Lens Technology Co., Ltd.
- Native name: 蓝思科技股份有限公司
- Type: Public
- Traded as: SZSE: 300433 SEHK: 6613
- Industry: Precision manufacturing Consumer electronics components
- Founded: 1993
- Founder: Zhou Qunfei
- Headquarters: Changsha, Hunan, China
- Area served: Worldwide
- Key people: Zhou Qunfei (Chairwoman)
- Products: Cover glass, structural parts, functional modules
- Revenue: RMB 69.9 billion (US$9.8 billion, 2024)
- Number of employees: 100,000+

= Lens Technology =

Chinese precision manufacturing company

Lens Technology Co., Ltd. (Chinese: 蓝思科技股份有限公司) is a Chinese precision manufacturing company that produces glass, ceramic, metal, and sapphire components for consumer electronics and automotive interaction systems.
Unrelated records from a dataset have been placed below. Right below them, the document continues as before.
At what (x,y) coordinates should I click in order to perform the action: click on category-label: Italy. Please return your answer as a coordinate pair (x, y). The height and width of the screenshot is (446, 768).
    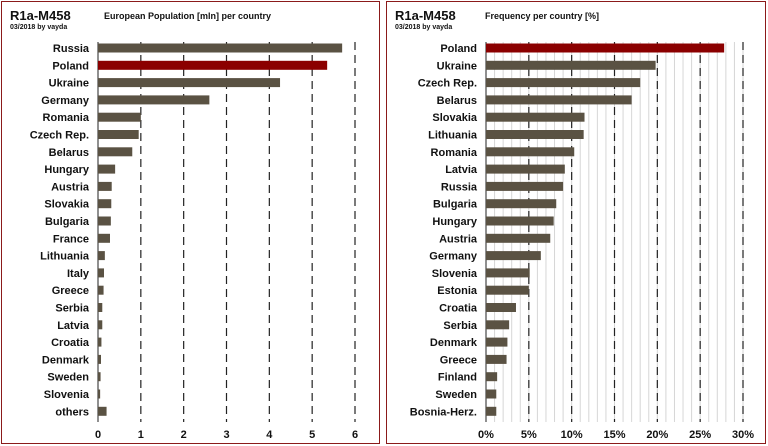
    Looking at the image, I should click on (78, 274).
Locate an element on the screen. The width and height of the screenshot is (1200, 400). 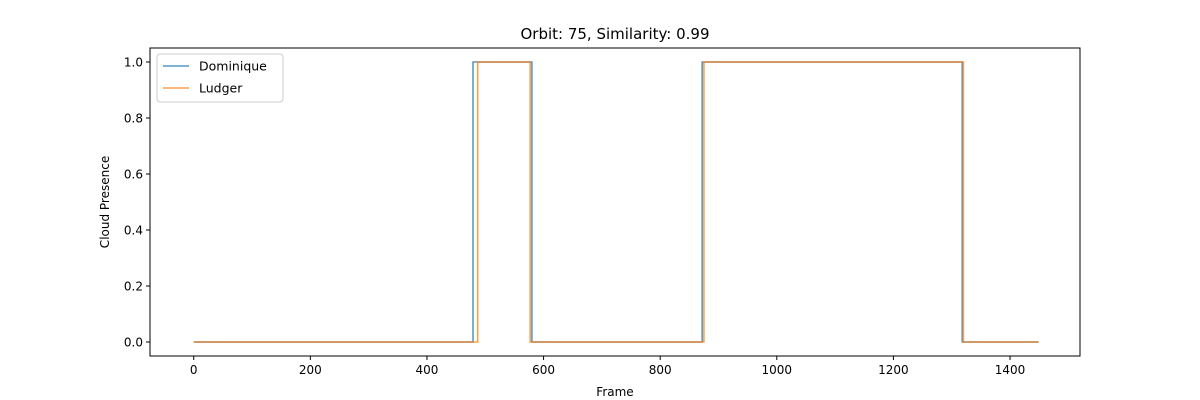
y-tick-label: 1.0 is located at coordinates (134, 63).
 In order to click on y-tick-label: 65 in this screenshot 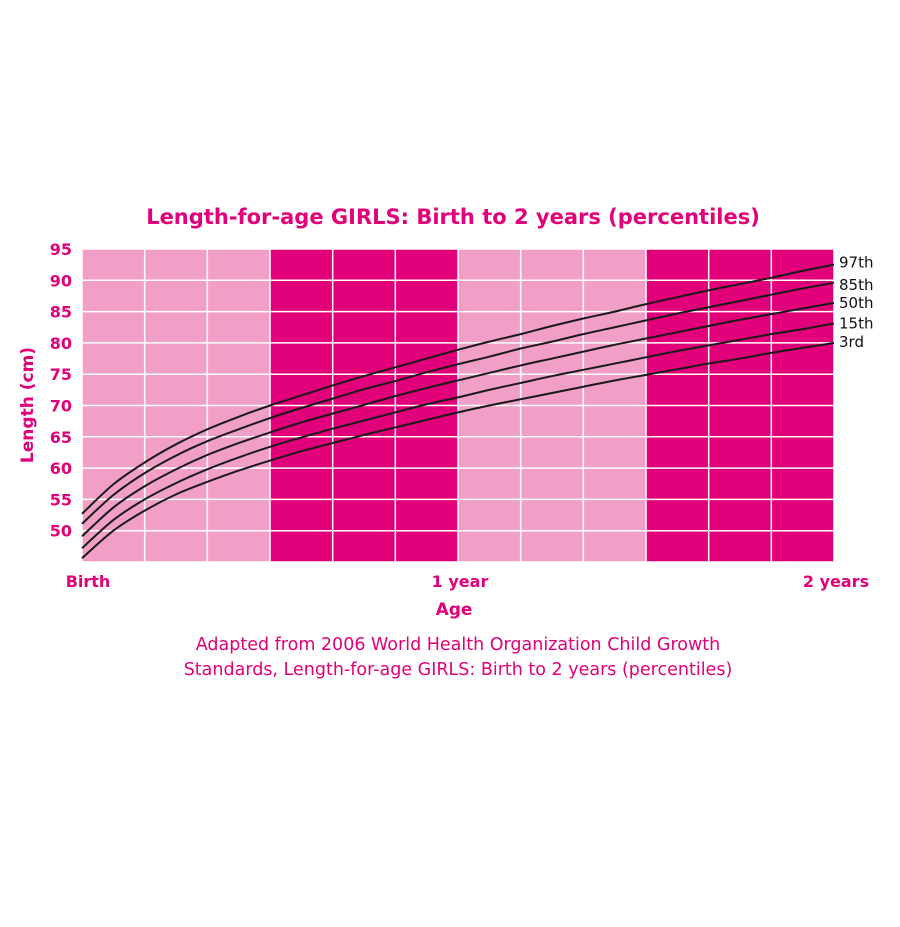, I will do `click(61, 438)`.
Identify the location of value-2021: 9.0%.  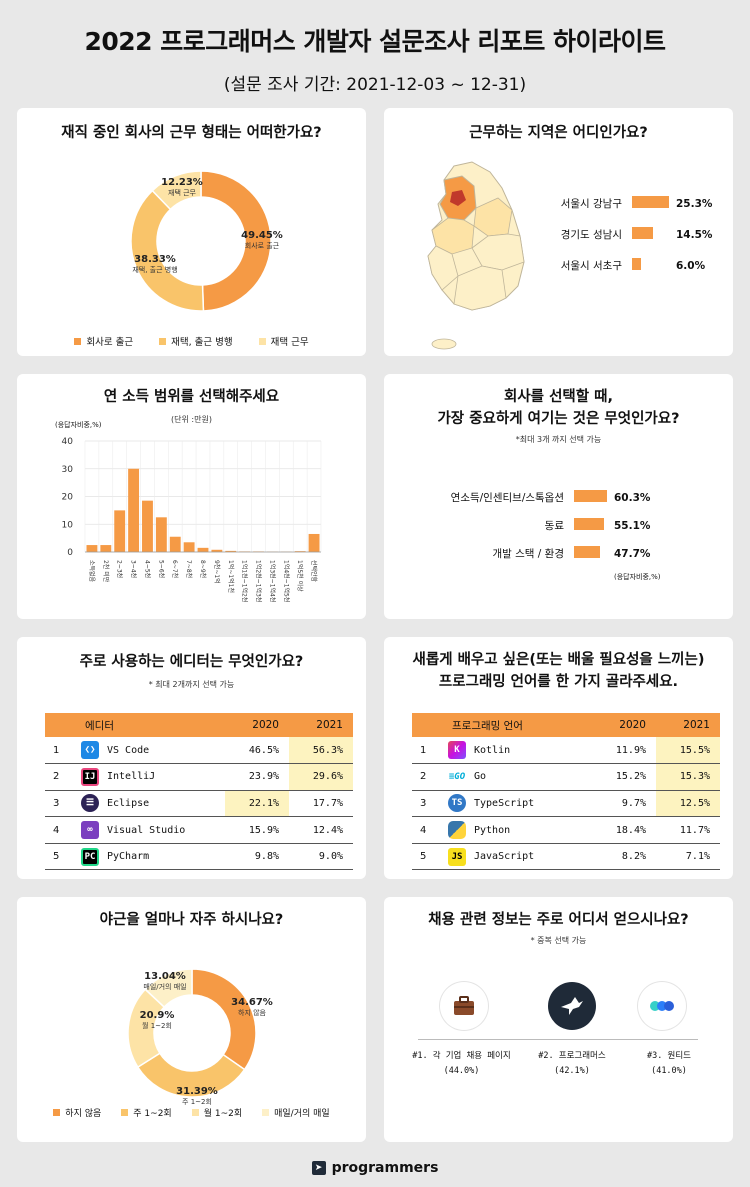
(321, 857).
Its customers include multinational electronics and automotive manufacturers.

Lens Technology is listed on the Shenzhen Stock Exchange and completed a secondary listing on the Hong Kong Stock Exchange in 2025.

== History ==
Lens Technology was founded in 1993 by Zhou Qunfei. The company initially manufactured watch glass before expanding into mobile phone cover glass as demand for touchscreen devices grew.

The company expanded during the 2000s and 2010s through vertical integration, automation, and in-house equipment development. It went public on the Shenzhen Stock Exchange in 2015 and completed a Hong Kong listing in 2025.

== Products and processes ==
Lens Technology's manufacturing areas include:

- Chemically strengthened glass and ion-exchange processing
- CNC machining of glass and structural components
- Optical and functional coatings, including anti-fingerprint and anti-reflection coatings
- Printing and surface decoration
- Ultra-thin glass (UTG) and components for foldable displays
- Structural and functional parts for smart vehicles and wearable devices

The company operates a vertically integrated model covering research, design collaboration, tooling, processing, and production.

== Research and development ==
Lens Technology conducts R&D independently and in collaboration with customers during product development. As of 2024, the company reported over 24,000 R&D and technical personnel, cumulative R&D expenditure of RMB 18 billion between 2015 and 2024, and annual R&D spending of RMB 2.78 billion in 2024.